Posted on 10/25/2004 4:21:23 AM PDT by Cincinatus' Wife
That's easy, of course, to say if you have published a dozen books, established yourself as a Jeffersonian scholar and just got your Ph.D. in politics - as Hart did two years ago, from Oxford no less. But what is striking about Hart is precisely his seriousness in pondering the role and future of America way beyond the narrow, Rove-like calculations of a political operative. He proudly boasts of "writing every word" of the thick, major policy papers he presented over the last few months. And anyone who knows him wouldn't doubt the boast for a moment.
Nor is Hart's political posture so easily pigeonholed into the limited spaces that now make up modern American politics. Perhaps the best definition comes by way of one of his former advisers, who says, "Gary is basically a postindustrial social democrat." In Europe that might be easy to grasp. But what does it mean in American terms?
"I can boil all this down into two themes," Hart answers. "First is to restore the ideal of the republic. The second is to shift American culture from consumption and spending to investment and saving. The bumper-sticker version might be: 'We must earn our rights by performance of our duties.'"
=-=-=
Stated task 1: In the Gary Hart text, what degree did Hart earn two years earlier, and from which university?
Stated task 2: Put this sentence from the Gary Hart text into Spanish: "And anyone who knows him wouldn't doubt the boast for a moment."
Stated task 3: Carry on the text about Gary Hart, starting after its final sentence.
=-=-=
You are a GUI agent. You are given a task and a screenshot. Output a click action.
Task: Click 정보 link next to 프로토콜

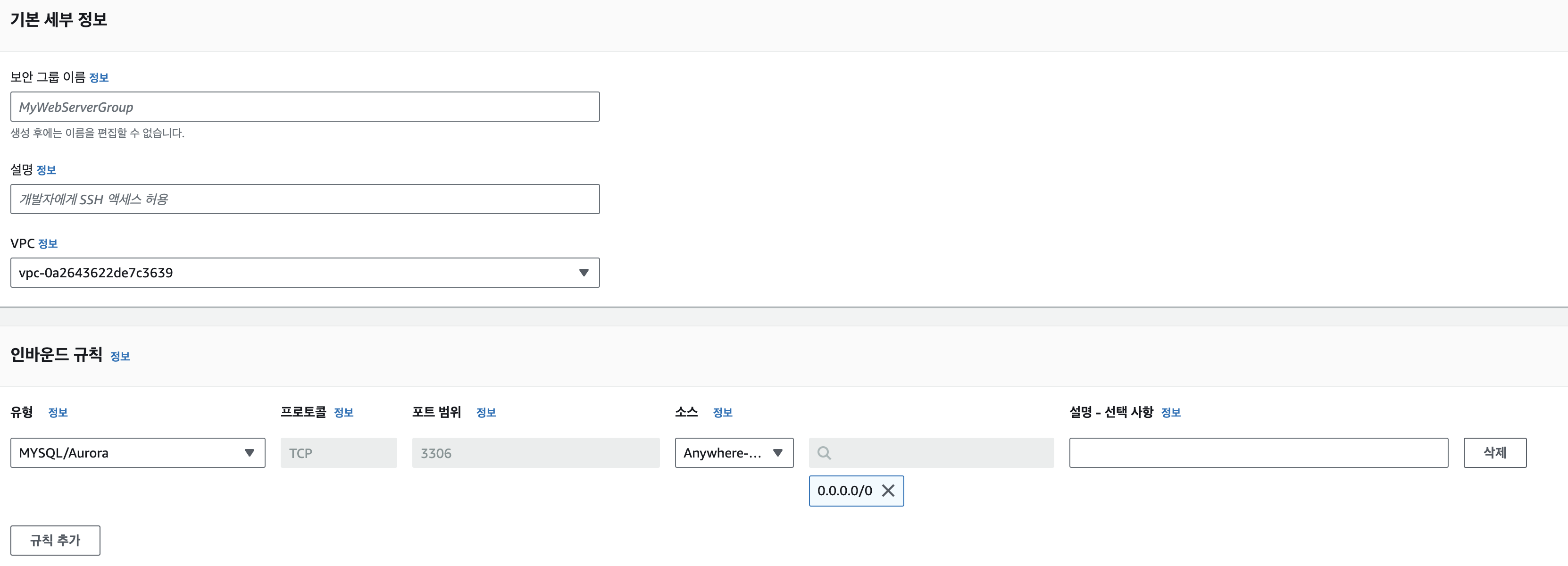coord(343,413)

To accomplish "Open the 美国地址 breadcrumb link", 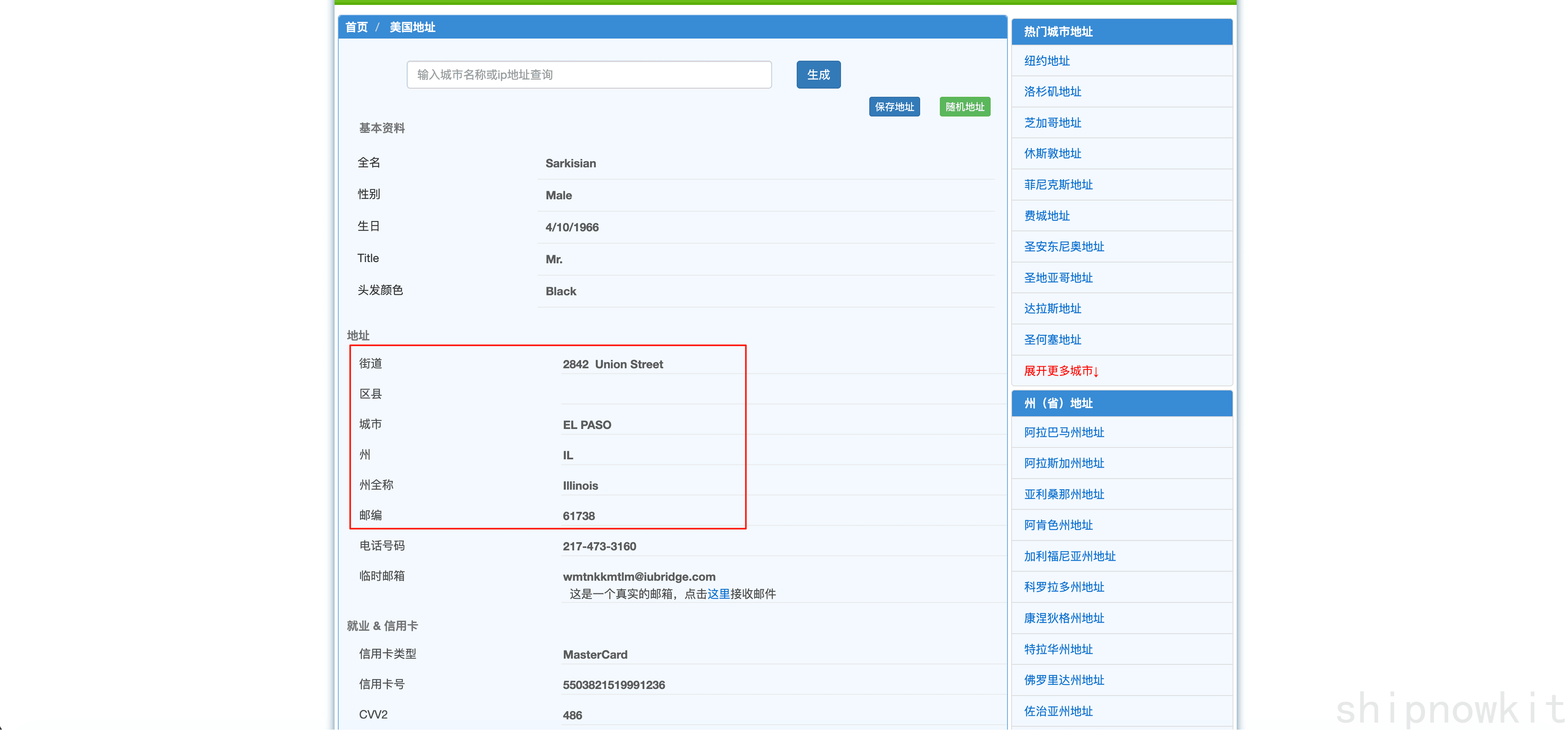I will (412, 27).
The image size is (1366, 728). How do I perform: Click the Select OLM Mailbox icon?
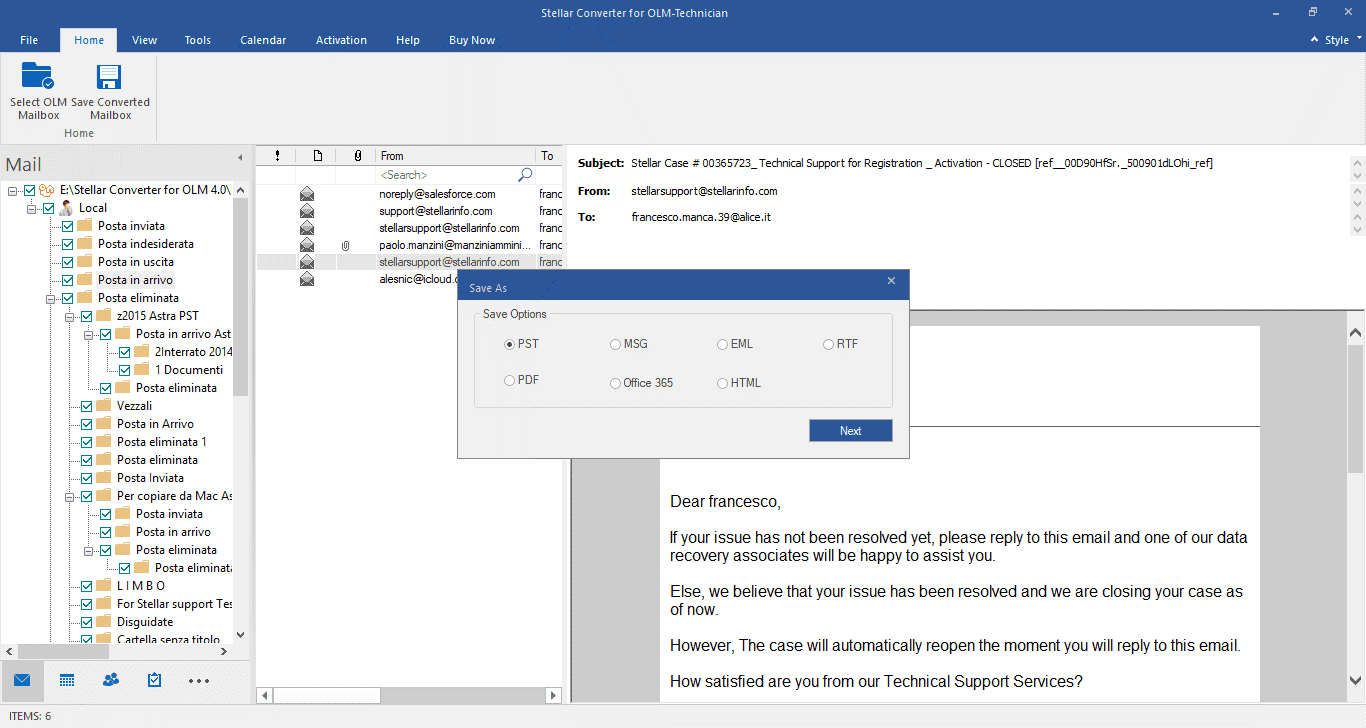click(38, 77)
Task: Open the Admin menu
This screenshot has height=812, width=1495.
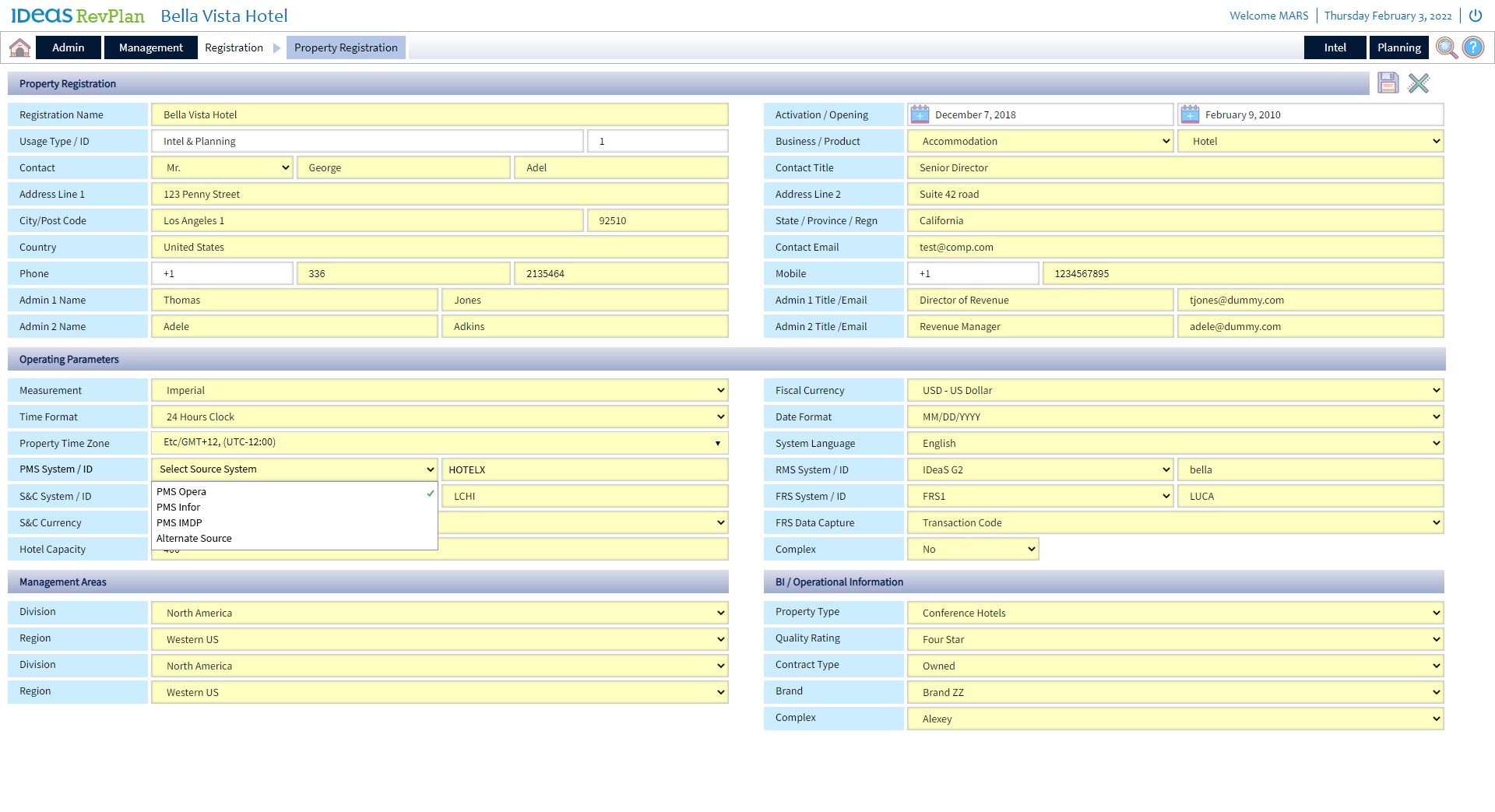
=-=-=
Final result 1: A Ph.D. in politics from Oxford.

Final result 2: Y nadie que lo conozca dudaría de esa jactancia ni por un momento.

Final result 3:
That's one helluva wonkish slogan to run on. But Hart is deadly serious about it. He's written a trilogy of weighty books on the "restoration of the republic," and his novel I, Che Guevara, written a handful of years ago under the pen name John Blackthorn, envisions a Jeffersonian revolution in post-Castro Cuba. He now argues for a renegotiation of the social contract in which the American people would take on more civic duties in exchange for improved physical, social, economic and environmental security. It's a vision, he says, that America has been able to glean only fleetingly three times in the last half-century. "There was that moment when we were asked not what our country can do for us but what we can do for our country," Hart says. "And that changed my whole generation. Then there was Clinton's brief, too brief, mention of an AmeriCorps." The third incident, which Hart describes as a "massive missed opportunity," was a week after September 11, when George W. Bush said, "We are all in this together."
The economic and social rights won through blood and sacrifice over the last two centuries have made America a "hugely" better place, says Hart. "But we have lost the other side of the coin," he adds. "Participation, responsibility and ownership."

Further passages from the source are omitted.